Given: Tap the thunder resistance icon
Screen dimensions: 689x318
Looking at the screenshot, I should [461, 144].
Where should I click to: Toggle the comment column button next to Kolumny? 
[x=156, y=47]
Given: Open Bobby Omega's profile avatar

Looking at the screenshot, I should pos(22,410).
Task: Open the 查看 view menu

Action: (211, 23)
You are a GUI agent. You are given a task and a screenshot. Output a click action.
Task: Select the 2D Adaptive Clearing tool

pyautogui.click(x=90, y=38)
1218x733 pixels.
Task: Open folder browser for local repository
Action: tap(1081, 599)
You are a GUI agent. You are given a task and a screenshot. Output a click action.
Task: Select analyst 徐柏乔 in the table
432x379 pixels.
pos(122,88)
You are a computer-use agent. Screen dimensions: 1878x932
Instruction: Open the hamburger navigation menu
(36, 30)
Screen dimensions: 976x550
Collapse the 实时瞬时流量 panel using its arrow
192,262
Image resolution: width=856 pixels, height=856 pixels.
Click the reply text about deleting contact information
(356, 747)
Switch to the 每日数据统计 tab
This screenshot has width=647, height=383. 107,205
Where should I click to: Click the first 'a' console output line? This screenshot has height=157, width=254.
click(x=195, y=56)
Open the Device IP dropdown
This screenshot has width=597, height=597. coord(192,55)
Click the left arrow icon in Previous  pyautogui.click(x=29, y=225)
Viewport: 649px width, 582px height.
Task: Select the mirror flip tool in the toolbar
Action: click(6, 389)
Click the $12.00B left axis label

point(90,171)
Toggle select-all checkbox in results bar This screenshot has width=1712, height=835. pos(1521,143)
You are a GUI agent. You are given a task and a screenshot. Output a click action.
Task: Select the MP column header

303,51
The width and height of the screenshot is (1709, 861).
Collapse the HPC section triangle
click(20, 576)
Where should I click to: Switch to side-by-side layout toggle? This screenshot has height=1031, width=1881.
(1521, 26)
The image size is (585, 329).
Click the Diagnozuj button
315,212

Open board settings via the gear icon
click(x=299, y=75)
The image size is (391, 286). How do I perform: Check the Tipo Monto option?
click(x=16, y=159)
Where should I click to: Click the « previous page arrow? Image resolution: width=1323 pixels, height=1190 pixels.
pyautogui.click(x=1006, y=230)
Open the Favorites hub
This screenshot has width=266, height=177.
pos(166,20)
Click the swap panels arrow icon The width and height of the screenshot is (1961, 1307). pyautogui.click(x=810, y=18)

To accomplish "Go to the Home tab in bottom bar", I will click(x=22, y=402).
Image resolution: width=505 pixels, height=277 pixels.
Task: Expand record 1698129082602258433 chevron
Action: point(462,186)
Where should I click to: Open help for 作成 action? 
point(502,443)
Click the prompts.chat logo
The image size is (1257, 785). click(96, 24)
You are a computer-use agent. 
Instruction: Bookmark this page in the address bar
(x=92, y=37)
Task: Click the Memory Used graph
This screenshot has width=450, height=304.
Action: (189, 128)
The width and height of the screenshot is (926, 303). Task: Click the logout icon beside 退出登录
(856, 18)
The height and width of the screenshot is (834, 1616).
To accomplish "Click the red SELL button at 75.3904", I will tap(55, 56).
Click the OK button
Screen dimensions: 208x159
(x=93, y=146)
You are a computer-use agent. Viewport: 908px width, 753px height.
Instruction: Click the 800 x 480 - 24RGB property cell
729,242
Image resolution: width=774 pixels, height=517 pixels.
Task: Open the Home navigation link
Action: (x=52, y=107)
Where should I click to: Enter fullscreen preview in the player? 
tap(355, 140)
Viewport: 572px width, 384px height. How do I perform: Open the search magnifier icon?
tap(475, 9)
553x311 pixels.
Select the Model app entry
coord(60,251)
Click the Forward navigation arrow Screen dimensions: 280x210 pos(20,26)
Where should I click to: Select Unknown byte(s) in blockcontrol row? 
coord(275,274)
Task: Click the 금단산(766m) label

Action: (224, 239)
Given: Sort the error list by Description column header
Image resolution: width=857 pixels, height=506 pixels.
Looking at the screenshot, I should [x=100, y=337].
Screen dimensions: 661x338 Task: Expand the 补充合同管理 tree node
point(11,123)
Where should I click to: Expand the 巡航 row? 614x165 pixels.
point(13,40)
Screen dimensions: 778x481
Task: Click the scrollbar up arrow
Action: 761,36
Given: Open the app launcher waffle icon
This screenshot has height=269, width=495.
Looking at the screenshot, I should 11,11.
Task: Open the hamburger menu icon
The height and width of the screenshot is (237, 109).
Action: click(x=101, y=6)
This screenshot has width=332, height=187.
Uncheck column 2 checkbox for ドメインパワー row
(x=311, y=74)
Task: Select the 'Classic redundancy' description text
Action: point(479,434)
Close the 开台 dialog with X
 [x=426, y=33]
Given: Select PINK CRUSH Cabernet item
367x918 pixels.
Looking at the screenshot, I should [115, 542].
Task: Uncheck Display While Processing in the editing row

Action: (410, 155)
----
Copy all of the rows above, unchanged in every character.

FINISHED ANSWER ::
Given: Tap the thunder resistance icon
Screen dimensions: 689x318
Looking at the screenshot, I should [461, 144].
Where should I click to: Toggle the comment column button next to Kolumny? 
[x=156, y=47]
Given: Open Bobby Omega's profile avatar

Looking at the screenshot, I should pos(22,410).
Task: Open the 查看 view menu

Action: (211, 23)
You are a GUI agent. You are given a task and a screenshot. Output a click action.
Task: Select the 2D Adaptive Clearing tool

pyautogui.click(x=90, y=38)
1218x733 pixels.
Task: Open folder browser for local repository
Action: tap(1081, 599)
You are a GUI agent. You are given a task and a screenshot. Output a click action.
Task: Select analyst 徐柏乔 in the table
432x379 pixels.
pos(122,88)
You are a computer-use agent. Screen dimensions: 1878x932
Instruction: Open the hamburger navigation menu
(36, 30)
Screen dimensions: 976x550
Collapse the 实时瞬时流量 panel using its arrow
192,262
Image resolution: width=856 pixels, height=856 pixels.
Click the reply text about deleting contact information
(356, 747)
Switch to the 每日数据统计 tab
This screenshot has width=647, height=383. 107,205
Where should I click to: Click the first 'a' console output line? This screenshot has height=157, width=254.
click(x=195, y=56)
Open the Device IP dropdown
This screenshot has width=597, height=597. coord(192,55)
Click the left arrow icon in Previous  pyautogui.click(x=29, y=225)
Viewport: 649px width, 582px height.
Task: Select the mirror flip tool in the toolbar
Action: click(6, 389)
Click the $12.00B left axis label

point(90,171)
Toggle select-all checkbox in results bar This screenshot has width=1712, height=835. pos(1521,143)
You are a GUI agent. You are given a task and a screenshot. Output a click action.
Task: Select the MP column header

303,51
The width and height of the screenshot is (1709, 861).
Collapse the HPC section triangle
click(20, 576)
Where should I click to: Switch to side-by-side layout toggle? This screenshot has height=1031, width=1881.
(1521, 26)
The image size is (585, 329).
Click the Diagnozuj button
315,212

Open board settings via the gear icon
click(x=299, y=75)
The image size is (391, 286). How do I perform: Check the Tipo Monto option?
click(x=16, y=159)
Where should I click to: Click the « previous page arrow? Image resolution: width=1323 pixels, height=1190 pixels.
pyautogui.click(x=1006, y=230)
Open the Favorites hub
This screenshot has width=266, height=177.
pos(166,20)
Click the swap panels arrow icon The width and height of the screenshot is (1961, 1307). pyautogui.click(x=810, y=18)

To accomplish "Go to the Home tab in bottom bar", I will click(x=22, y=402).
Image resolution: width=505 pixels, height=277 pixels.
Task: Expand record 1698129082602258433 chevron
Action: point(462,186)
Where should I click to: Open help for 作成 action? 
point(502,443)
Click the prompts.chat logo
The image size is (1257, 785). click(96, 24)
You are a computer-use agent. 
Instruction: Bookmark this page in the address bar
(x=92, y=37)
Task: Click the Memory Used graph
This screenshot has width=450, height=304.
Action: (189, 128)
The width and height of the screenshot is (926, 303). Task: Click the logout icon beside 退出登录
(856, 18)
The height and width of the screenshot is (834, 1616).
To accomplish "Click the red SELL button at 75.3904", I will tap(55, 56).
Click the OK button
Screen dimensions: 208x159
(x=93, y=146)
You are a computer-use agent. Viewport: 908px width, 753px height.
Instruction: Click the 800 x 480 - 24RGB property cell
729,242
Image resolution: width=774 pixels, height=517 pixels.
Task: Open the Home navigation link
Action: (x=52, y=107)
Where should I click to: Enter fullscreen preview in the player? 
tap(355, 140)
Viewport: 572px width, 384px height. How do I perform: Open the search magnifier icon?
tap(475, 9)
553x311 pixels.
Select the Model app entry
coord(60,251)
Click the Forward navigation arrow Screen dimensions: 280x210 pos(20,26)
Where should I click to: Select Unknown byte(s) in blockcontrol row? 
coord(275,274)
Task: Click the 금단산(766m) label

Action: (224, 239)
Given: Sort the error list by Description column header
Image resolution: width=857 pixels, height=506 pixels.
Looking at the screenshot, I should [x=100, y=337].
Screen dimensions: 661x338 Task: Expand the 补充合同管理 tree node
point(11,123)
Where should I click to: Expand the 巡航 row? 614x165 pixels.
point(13,40)
Screen dimensions: 778x481
Task: Click the scrollbar up arrow
Action: 761,36
Given: Open the app launcher waffle icon
This screenshot has height=269, width=495.
Looking at the screenshot, I should 11,11.
Task: Open the hamburger menu icon
The height and width of the screenshot is (237, 109).
Action: click(x=101, y=6)
This screenshot has width=332, height=187.
Uncheck column 2 checkbox for ドメインパワー row
(x=311, y=74)
Task: Select the 'Classic redundancy' description text
Action: point(479,434)
Close the 开台 dialog with X
 [x=426, y=33]
Given: Select PINK CRUSH Cabernet item
367x918 pixels.
Looking at the screenshot, I should [115, 542].
Task: Uncheck Display While Processing in the editing row

Action: (410, 155)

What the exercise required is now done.